**DOCUMENT PASSAGE**
Image: Solaria Bio

Solaria Bio has launched Bondia, a synbiotic medical food for bone loss prevention in women. The product launched on October 20, 2025, coinciding with World Osteoporosis Day.

A clinical trial published in Osteoporosis International found that Bondia reduced bone loss in the femoral neck by 85% in women with osteopenia compared to placebo. The randomized, double-blind, placebo-controlled study followed 286 postmenopausal women and found that daily consumption of Bondia significantly slowed bone loss compared to placebo in women with osteopenia or a BMI of 30 or greater.

Age-related bone loss begins as early as age 35. Nearly 70% of postmenopausal women experience bone decline, and one in two suffer a fracture. Traditional screening begins at age 65, creating a 15 to 20 year gap for early intervention.

“Osteoporosis is a quiet epidemic that too many women only discover after a fracture,” said Catherine Balsam-Schwaber, CEO of Solaria Bio. “The status quo treats it as inevitable; we don’t. Today’s launch confronts this silent crisis head-on with a proactive, science-driven approach that supports the body’s natural bone-building pathways, fortifying women’s strength from the inside out.”

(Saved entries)
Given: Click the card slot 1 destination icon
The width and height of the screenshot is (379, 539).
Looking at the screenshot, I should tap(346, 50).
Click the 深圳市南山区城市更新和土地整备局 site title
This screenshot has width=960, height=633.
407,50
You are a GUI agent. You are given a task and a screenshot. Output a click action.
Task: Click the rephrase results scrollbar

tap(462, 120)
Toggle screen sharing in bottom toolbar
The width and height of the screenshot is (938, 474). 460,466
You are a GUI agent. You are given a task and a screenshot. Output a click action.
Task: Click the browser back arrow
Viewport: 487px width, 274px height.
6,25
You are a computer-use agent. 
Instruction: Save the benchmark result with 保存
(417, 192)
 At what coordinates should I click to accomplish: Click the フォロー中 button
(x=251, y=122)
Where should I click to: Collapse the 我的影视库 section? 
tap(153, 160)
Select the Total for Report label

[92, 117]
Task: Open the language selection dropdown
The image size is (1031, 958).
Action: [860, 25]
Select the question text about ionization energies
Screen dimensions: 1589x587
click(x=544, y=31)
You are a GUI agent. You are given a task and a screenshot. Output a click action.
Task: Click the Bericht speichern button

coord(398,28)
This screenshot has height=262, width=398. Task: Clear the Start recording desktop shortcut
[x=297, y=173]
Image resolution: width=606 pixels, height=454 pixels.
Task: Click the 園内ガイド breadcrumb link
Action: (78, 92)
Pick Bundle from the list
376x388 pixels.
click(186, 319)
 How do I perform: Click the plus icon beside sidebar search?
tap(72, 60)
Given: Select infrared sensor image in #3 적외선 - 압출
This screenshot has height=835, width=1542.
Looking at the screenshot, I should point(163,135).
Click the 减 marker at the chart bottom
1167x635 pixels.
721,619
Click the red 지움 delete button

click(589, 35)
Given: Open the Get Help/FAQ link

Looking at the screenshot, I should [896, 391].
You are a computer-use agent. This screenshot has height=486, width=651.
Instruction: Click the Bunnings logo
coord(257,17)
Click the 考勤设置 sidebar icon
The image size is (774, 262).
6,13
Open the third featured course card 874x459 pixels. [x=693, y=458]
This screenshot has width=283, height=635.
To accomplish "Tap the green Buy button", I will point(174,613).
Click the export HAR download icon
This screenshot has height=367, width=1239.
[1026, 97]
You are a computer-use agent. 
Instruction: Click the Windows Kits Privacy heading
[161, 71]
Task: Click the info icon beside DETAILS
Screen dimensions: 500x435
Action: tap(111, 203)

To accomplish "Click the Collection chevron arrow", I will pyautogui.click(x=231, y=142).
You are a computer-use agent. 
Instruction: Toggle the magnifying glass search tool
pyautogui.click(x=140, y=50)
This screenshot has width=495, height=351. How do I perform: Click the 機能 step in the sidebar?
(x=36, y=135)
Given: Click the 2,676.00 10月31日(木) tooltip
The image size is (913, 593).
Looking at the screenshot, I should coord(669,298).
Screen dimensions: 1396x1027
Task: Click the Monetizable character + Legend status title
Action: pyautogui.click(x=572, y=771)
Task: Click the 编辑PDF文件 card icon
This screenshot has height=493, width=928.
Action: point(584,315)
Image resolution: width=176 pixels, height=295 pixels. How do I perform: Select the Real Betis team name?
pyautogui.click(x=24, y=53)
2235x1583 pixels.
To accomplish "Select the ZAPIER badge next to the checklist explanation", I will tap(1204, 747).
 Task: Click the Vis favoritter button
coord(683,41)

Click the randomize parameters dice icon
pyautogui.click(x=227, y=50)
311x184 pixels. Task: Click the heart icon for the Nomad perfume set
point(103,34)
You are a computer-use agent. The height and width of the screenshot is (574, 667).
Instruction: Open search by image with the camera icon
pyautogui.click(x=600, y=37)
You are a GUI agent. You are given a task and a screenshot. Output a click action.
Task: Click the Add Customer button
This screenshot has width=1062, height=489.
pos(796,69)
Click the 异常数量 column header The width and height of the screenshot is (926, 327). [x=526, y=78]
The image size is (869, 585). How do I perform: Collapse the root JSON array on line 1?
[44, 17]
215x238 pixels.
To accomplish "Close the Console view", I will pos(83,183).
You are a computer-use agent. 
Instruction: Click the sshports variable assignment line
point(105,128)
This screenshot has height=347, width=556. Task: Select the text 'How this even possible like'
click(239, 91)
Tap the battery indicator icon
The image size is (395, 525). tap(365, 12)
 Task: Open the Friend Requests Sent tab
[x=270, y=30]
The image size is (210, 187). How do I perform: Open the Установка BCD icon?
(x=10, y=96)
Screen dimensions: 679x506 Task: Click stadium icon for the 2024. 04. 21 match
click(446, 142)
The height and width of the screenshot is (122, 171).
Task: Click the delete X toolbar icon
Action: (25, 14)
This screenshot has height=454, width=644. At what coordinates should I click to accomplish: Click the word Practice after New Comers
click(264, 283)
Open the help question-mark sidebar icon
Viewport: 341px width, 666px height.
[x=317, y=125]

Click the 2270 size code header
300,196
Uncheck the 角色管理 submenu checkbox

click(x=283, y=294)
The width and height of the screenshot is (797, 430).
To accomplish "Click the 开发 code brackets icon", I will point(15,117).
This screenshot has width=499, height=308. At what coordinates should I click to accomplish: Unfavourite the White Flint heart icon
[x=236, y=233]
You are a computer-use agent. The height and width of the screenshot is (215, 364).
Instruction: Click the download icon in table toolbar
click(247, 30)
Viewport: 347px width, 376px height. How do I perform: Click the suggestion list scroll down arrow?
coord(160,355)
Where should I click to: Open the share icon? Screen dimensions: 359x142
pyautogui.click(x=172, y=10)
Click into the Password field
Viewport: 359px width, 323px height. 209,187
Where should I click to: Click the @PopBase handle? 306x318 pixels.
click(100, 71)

**ASSIGNMENT 1**
In the Bondia article, duplicate the passage from "A clinical trial" up to and including "for early intervention.".
**ASSIGNMENT 2**
In the Bondia article, how many postmenopausal women did the clinical trial follow?
**ASSIGNMENT 3**
Extend the article about Bondia's launch beyond its final paragraph.

**RESPONSE BOX 1**
A clinical trial published in Osteoporosis International found that Bondia reduced bone loss in the femoral neck by 85% in women with osteopenia compared to placebo. The randomized, double-blind, placebo-controlled study followed 286 postmenopausal women and found that daily consumption of Bondia significantly slowed bone loss compared to placebo in women with osteopenia or a BMI of 30 or greater.

Age-related bone loss begins as early as age 35. Nearly 70% of postmenopausal women experience bone decline, and one in two suffer a fracture. Traditional screening begins at age 65, creating a 15 to 20 year gap for early intervention.

**RESPONSE BOX 2**
286

**RESPONSE BOX 3**
Bondia is classified as an FDA-regulated medical food, not a dietary supplement. Medical foods provide targeted nutritional support for specific health conditions that cannot be managed through diet alone and must meet FDA-defined criteria. Bondia works by addressing inflammation through the gut-bone axis, helping calm inflammatory signals that accelerate bone breakdown. During menopause, declining estrogen levels disrupt the gut-immune balance and drive inflammation that accelerates bone loss.

“For decades, treatment options for bone loss have been limited, especially for women with early-stage bone density loss,” said Susan Bukata, MD, Chair of UCSD’s Department of Orthopedic Surgery and one of the study authors. “Bondia is a groundbreaking prospect for women with osteopenia and clinicians seeking a wider variety of treatment options.”

The study found that Bondia’s benefit was observed even though both groups received vitamin D, highlighting its distinct mechanism. Exploratory biomarkers suggest Bondia’s ability to reduce bone breakdown.